在某次登录个人的云服务时，发现出现挖矿机程序。

1.找出病毒

当发现服务器卡的时候，我们可以采用top命令，如下显示

 

 

 我们注意到有个user为tomcat的用户 以及后的command后面为networkservice.这个命令很像我们的系统命令。

但是从CPU来看，占用很大。

2.确认病毒

我们可以用top命令 来查看几个占用资源很大的进程号。我们可以根据进程号来查找关联的其它的进程，可以通过以下命令：

systemctl status 27054

执行以上命令会出现该进程号相关联的进程。

为了获取绝对路径，使用：

ls -l /proc/{pid号}/exe

3.删除病毒

进入到/etc目录下，
我们可以看到有sysupdate、networkservice、sysguard三个文件，这三个文件都是二进制文件，这三个应该就是挖矿的主程序和守护程序。还有一个update.sh文件，这应该是对挖矿病毒升级用的。

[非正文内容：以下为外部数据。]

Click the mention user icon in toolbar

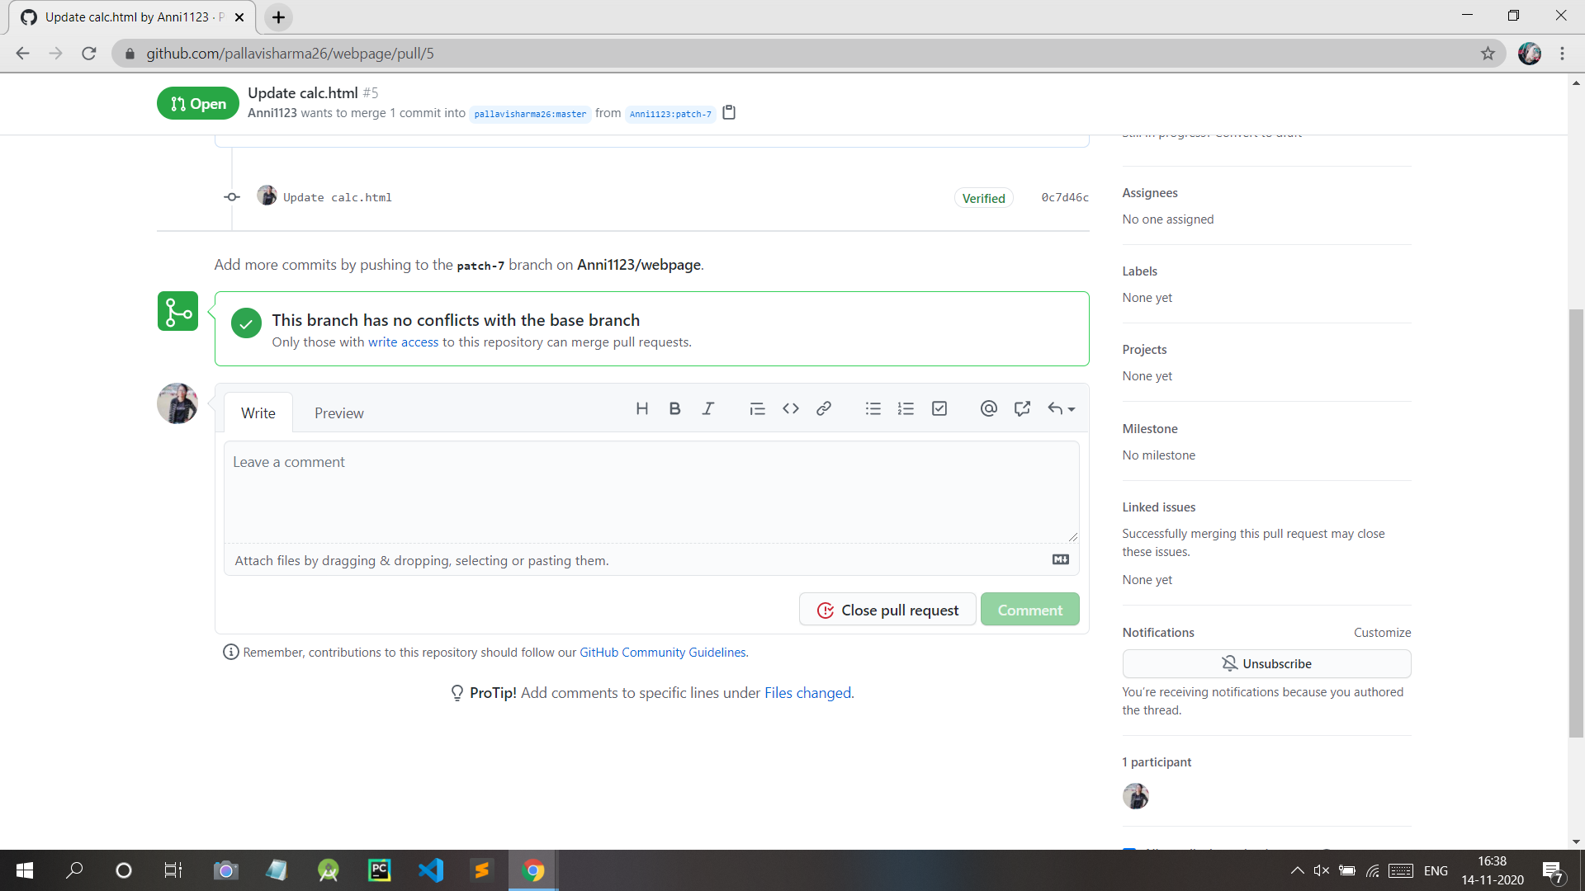pos(987,408)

这个update.sh怎么找出来的呢，其实是通过定时程序里面的cron找出来的。

 

config.json（挖矿配置）、sysupdate（XMR挖矿软件）、update.sh（本脚本）、networkservice(scanner 扫描并入侵其他的主机)、sysguard(watchdog 用于监控并保证病毒的正常运行以及更新)并保证他们以root权限运行。

 

再进入到 /var/spool/cron看下定时程序
如下图所示

 

 这里我们使用命令lsattr -a 查

看文件下下边包含文件的属性，看到`./.有个'i'属性，代表不得任意更动文件或目录，正是此属性在作祟，因为 病毒使用了chattr +i的命令：

 

执行以下命令：

 

 再执行一下：lsattr -a

 

 这时再执行删除命令：rm -rf tomcat 

 

 发现原先不能删除的tomcat文件，此时可以删除了。

同样的道理 我们cd到/etc目录下 查看

sysupdate、networkservice、sysguard、update.sh和config.json几个文件
这时候，你可能会发现无法删除，因为病毒使用了chattr +i 命令，使用如下命令即可删除

chattr -i sysupdate
rm -rf sysupdate

每个无法删除的文件，都执行如上命令，即可实现删除文件

最后还有一个地方就是删除/root/.ssh/authorized_keys 

可能攻击者已经在这里配置了登陆，攻击者可以随便登陆你的服务器。

 

最后发现服务器没有那么卡了。